MEPI estimates that 25,000 community beneficiaries have been reached through the partnership. More than 2,500 advocates have directly participated in the Partnership’s advocacy and medical capacity-building and consultative activities. And other countries and regions are taking notice. Although the partnership had formal launches in only three countries, its work has now grown to engage more than 140 different organizations in 15 countries in the Middle East and North Africa.

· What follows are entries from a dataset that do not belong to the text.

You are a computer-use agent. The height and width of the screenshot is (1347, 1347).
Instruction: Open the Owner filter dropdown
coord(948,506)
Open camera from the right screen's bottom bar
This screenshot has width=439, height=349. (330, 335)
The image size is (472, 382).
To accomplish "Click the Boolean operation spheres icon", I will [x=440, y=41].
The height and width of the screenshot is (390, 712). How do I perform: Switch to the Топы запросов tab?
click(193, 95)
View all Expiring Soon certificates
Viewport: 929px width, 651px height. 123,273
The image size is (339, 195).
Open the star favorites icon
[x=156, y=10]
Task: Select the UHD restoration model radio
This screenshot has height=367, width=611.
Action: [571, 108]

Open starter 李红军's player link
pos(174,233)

A Latin American partnership was created using lessons learned from MEPI and its Middle East partnership. ICF shared the US-Middle East Partnership’s logo, communications templates, and techniques on how to present partners. This shared knowledge helped the Latin American program get set up quickly move at a much quicker pace than those in the Middle East.

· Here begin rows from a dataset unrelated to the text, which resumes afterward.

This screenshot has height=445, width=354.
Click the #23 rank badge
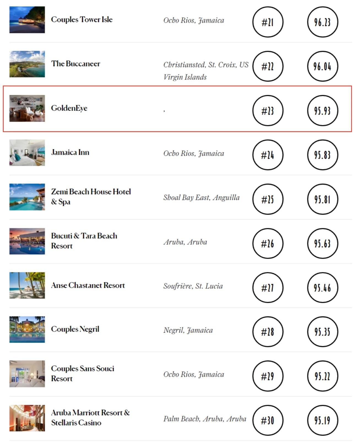pyautogui.click(x=268, y=111)
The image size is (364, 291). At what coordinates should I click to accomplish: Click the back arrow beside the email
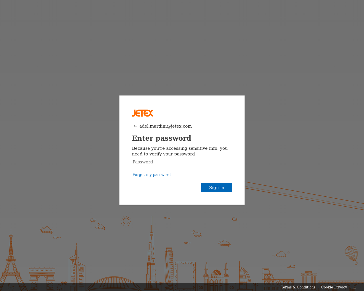pos(135,126)
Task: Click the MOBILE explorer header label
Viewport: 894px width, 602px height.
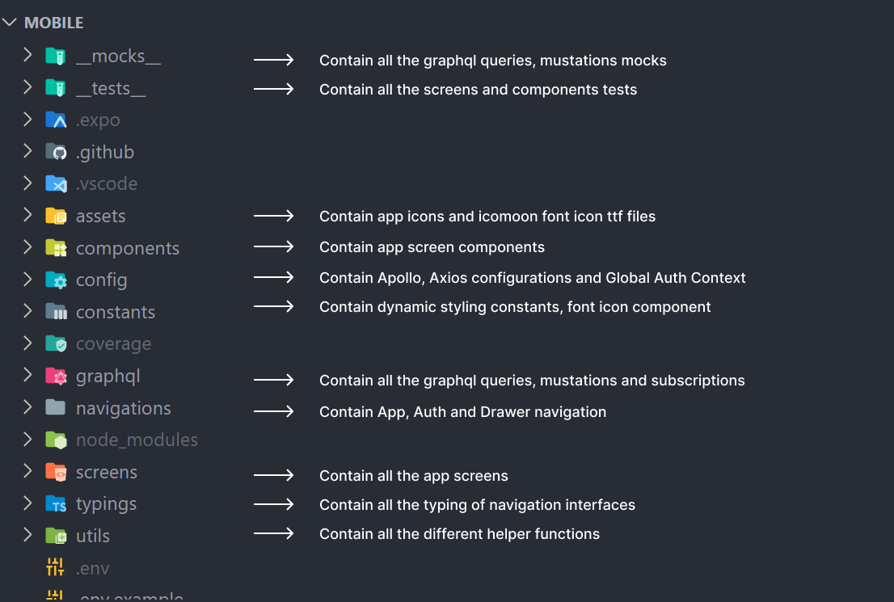Action: coord(54,23)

That is not to say all is smooth or settled with the Middle East partnership. MEPI would like to shift the financial model to one that is more sustainable by approaching the private sector to help with implementation costs. The current program is funded through the end of 2009.

Key Take-Aways:

  • Country-specific needs assessments are essential in identifying local issues to be addressed though regional partnerships. Needs may be classified before partners are found.
  • In large initiatives with many partners covering multiple countries or regions, a statement of principles or other unifying document among partners can outline shared intentions and projected resource contributions. A statement of principles is less formal that a Memorandum of Understanding or Agreement (MoU or MoA) and is therefore less challenging to put together.
  • The Foreign Assistance Act provides authority to any government agency implementing foreign assistance funds carrying out the purposes of that Act to enter into grant with any entity to carry out a foreign assistance program. State Department grant regulations and Grant Policy Directives provide specific requirements for federal assistance awards to commercial firms, to ensure that no profit is made on a project undertaken with foreign assistance funds. Accordingly, NEA has entered into awards with ICF, among other commercial entities, after scrutiny of an allowable and approved budget.
  • Recognize the strengths and weaknesses of all potential public and private partners and seek out those that can best enhance the initiative’s objectives. Once partnered, divide responsibilities accordingly.
  • Think about financial sustainability from an early point and work with private and public sector partners to devise ways to continue initiatives beyond the life of existing funding. Do not wait until the latter part of a partnership to address sustainability.